Their goal for the E1 was to produce a versatile lid that’ll give the utility of a full face (good protection plus sound and wind insulation), the freedom of a flip-up (easy to get on and freedom to use in open-face mode with the chin guard up) yet with the characteristics of an adventure helmet.

Which sounds like a great idea to us.

Like all Schuberth helmets, they’re designed in the wind tunnel to reduce buffeting and noise. And you also get great attention to detail and Schuberth’s outstanding build quality as part of the package too. But then, so you should at this price point.

And the design’s been thought through too. You don’t need to move the sun peak to open the chin guard, and the peak itself is adjustable too. Also, the main visor is class one optically clear, meaning you shouldn’t get any distortion through it.

And if it gets too sunny, the E1 also features a drop down sun visor. Nice.


Schuberth E1 in Radiant graphics


Schuberth have a reasonable reputation for producing safe helmets.

Of the six helmets they’ve had tested at the SHARP helmet testing labs so far, they’ve scored an average of 3 out of a maximum of 5 stars. The last two fibreglass helmets scored one four stars (Schuberth SR1) and a three stars (Schuberth C3 Pro).

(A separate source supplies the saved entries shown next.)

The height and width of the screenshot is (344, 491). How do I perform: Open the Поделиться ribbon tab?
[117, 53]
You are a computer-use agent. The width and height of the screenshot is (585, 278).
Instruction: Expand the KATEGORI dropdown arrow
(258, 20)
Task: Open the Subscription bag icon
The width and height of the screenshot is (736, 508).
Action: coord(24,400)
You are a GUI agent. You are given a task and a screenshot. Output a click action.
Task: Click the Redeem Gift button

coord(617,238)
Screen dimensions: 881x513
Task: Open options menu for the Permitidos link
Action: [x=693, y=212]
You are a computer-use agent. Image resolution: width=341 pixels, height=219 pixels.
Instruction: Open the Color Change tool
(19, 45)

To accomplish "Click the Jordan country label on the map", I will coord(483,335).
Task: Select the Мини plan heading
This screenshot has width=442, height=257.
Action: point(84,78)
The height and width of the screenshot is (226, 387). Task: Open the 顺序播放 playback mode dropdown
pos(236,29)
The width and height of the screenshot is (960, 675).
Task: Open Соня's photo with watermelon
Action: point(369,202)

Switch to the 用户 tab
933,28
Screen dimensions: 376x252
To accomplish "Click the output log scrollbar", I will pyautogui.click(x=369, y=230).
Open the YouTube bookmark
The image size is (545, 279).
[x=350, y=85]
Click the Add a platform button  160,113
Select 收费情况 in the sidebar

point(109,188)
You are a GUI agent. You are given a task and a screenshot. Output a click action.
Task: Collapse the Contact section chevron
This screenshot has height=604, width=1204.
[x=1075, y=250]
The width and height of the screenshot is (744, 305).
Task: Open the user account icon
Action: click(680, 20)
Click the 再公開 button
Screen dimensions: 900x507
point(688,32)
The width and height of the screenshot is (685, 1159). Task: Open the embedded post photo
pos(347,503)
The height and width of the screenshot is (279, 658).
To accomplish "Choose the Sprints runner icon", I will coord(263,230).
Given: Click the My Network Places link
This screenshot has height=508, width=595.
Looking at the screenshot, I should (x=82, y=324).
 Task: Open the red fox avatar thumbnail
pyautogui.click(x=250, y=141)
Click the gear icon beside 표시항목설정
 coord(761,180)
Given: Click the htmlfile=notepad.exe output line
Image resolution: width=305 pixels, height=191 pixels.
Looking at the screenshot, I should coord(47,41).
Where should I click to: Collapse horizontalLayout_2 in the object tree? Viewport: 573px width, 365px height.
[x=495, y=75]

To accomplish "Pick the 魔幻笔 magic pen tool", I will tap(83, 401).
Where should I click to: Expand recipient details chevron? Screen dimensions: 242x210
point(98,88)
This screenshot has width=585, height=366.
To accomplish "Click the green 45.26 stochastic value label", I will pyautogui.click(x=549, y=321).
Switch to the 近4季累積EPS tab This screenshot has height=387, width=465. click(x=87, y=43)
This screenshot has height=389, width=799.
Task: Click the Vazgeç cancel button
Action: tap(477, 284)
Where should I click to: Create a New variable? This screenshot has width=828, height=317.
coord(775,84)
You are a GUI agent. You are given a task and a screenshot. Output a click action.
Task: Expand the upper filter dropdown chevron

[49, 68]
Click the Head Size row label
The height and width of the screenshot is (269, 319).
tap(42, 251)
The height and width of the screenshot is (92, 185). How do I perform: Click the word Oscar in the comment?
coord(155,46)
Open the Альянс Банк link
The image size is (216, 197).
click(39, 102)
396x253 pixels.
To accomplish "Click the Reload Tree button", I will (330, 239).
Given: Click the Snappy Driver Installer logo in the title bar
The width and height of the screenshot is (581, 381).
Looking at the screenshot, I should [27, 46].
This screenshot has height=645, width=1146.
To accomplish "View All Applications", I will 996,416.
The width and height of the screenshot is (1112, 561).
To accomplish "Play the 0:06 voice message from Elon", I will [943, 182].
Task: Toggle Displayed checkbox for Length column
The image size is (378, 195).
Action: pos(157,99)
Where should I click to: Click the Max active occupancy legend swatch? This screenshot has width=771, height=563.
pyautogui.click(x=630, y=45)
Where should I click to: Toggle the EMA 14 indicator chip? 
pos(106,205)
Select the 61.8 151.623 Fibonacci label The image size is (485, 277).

And because the E1 is essentially the same helmet as the C3 Pro but with a different chin bar and sun peak, it’s no real surprise that when SHARP tested the E1, it scored the same 3 star rating.

You can get an idea from the graphic of where it dropped marks – but note that’s for just one of the tests (the 8.5 m/s test) so doesn’t give the whole picture.

By the way, SHARP doesn’t just test the helmet. When they test modular helmets, they record how often their chin guards come unlocked (see our guide to SHARP testing for more information on that) – and Schuberth has a history of doing very well in this respect.

But the E1 did drop a few percentage points here, with the chin bar staying locked and closed in 93% of the tests. Which is actually a pretty good score if you look across all tested system helmets; though whether that’s a good enough score for you, I’ll leave for you to decide.

The E1 also features Schuberth’s AROS chin strap – designed to reduce the possibility of your helmet coming off during an accident. That’s a real problem in bike accidents so it’s good that Schuberth are doing their bit to reduce the chances of helmet roll-off.

Other safety features include a micrometric fastener and drop down sun visor – that’s not just there for comfort but can be a real god send, along with the peak/roost guard, if a low sun catches you out unexpectedly!

Guardian E1s also come in red/black/white

Helmet Noise

Schuberth uses a lot of wind tunnel testing in the design of their helmets to try and make helmets that are as slippery as possible. A slippery helmet equals a helmet that’s less prone to buffeting and is quieter as there are fewer corners for the air to ‘catch’ on.

To give you an idea of just how far they go, they’ve even put tiny triangluar ‘turbulators’ on the top of their visors to break up the wind flow and remove the chance of the edge of the visor catching air and creating noise.

Of course, like all dual-sports and offroad helmets, the E1 has a huge sun peak/roost guard slapped onto the top of the helmet, so you’d expect that at least to make a bit of a racket, right?

Well, by massive agreement of folks who own an E1, they reckon it’s a very quiet helmet indeed. Even with that huge peak, most owners say that the E1 is one of – if not THE quietest helmet they’ve ever owned.

Part of that is undoubtedly down to the careful wind-tunnel designed helmet shell. But other factors like the removable neck roll, clever ventilation routing and internal comfort padding all play their part.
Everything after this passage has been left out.